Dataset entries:
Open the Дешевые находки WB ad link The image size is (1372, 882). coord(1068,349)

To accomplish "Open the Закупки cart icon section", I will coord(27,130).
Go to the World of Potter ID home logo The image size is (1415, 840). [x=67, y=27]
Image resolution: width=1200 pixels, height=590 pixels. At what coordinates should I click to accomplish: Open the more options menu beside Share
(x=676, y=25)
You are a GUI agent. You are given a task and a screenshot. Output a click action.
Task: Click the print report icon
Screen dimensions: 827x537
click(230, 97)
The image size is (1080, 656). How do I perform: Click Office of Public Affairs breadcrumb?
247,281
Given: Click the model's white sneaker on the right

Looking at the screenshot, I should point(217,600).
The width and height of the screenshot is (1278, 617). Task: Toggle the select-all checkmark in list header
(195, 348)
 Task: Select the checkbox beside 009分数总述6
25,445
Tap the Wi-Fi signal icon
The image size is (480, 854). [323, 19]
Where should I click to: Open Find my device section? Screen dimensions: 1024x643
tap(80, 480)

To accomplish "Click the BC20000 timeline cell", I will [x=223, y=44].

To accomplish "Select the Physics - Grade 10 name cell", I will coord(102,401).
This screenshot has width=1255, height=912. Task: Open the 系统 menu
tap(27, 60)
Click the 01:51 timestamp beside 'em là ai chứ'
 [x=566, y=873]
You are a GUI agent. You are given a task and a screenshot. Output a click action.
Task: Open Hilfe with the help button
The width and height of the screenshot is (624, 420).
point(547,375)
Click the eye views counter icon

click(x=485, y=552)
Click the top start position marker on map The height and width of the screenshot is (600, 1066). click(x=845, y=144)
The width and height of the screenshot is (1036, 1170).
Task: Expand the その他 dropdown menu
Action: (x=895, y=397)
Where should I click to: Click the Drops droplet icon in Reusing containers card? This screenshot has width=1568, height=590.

Work item. Set down every record above exactly as given.

Answer section.
Open the Дешевые находки WB ad link The image size is (1372, 882). coord(1068,349)

To accomplish "Open the Закупки cart icon section", I will coord(27,130).
Go to the World of Potter ID home logo The image size is (1415, 840). [x=67, y=27]
Image resolution: width=1200 pixels, height=590 pixels. At what coordinates should I click to accomplish: Open the more options menu beside Share
(x=676, y=25)
You are a GUI agent. You are given a task and a screenshot. Output a click action.
Task: Click the print report icon
Screen dimensions: 827x537
click(230, 97)
The image size is (1080, 656). How do I perform: Click Office of Public Affairs breadcrumb?
247,281
Given: Click the model's white sneaker on the right

Looking at the screenshot, I should point(217,600).
The width and height of the screenshot is (1278, 617). Task: Toggle the select-all checkmark in list header
(195, 348)
 Task: Select the checkbox beside 009分数总述6
25,445
Tap the Wi-Fi signal icon
The image size is (480, 854). [323, 19]
Where should I click to: Open Find my device section? Screen dimensions: 1024x643
tap(80, 480)

To accomplish "Click the BC20000 timeline cell", I will [x=223, y=44].

To accomplish "Select the Physics - Grade 10 name cell", I will coord(102,401).
This screenshot has width=1255, height=912. Task: Open the 系统 menu
tap(27, 60)
Click the 01:51 timestamp beside 'em là ai chứ'
 [x=566, y=873]
You are a GUI agent. You are given a task and a screenshot. Output a click action.
Task: Open Hilfe with the help button
The width and height of the screenshot is (624, 420).
point(547,375)
Click the eye views counter icon

click(x=485, y=552)
Click the top start position marker on map The height and width of the screenshot is (600, 1066). click(x=845, y=144)
The width and height of the screenshot is (1036, 1170).
Task: Expand the その他 dropdown menu
Action: (x=895, y=397)
Where should I click to: Click the Drops droplet icon in Reusing containers card? This screenshot has width=1568, height=590.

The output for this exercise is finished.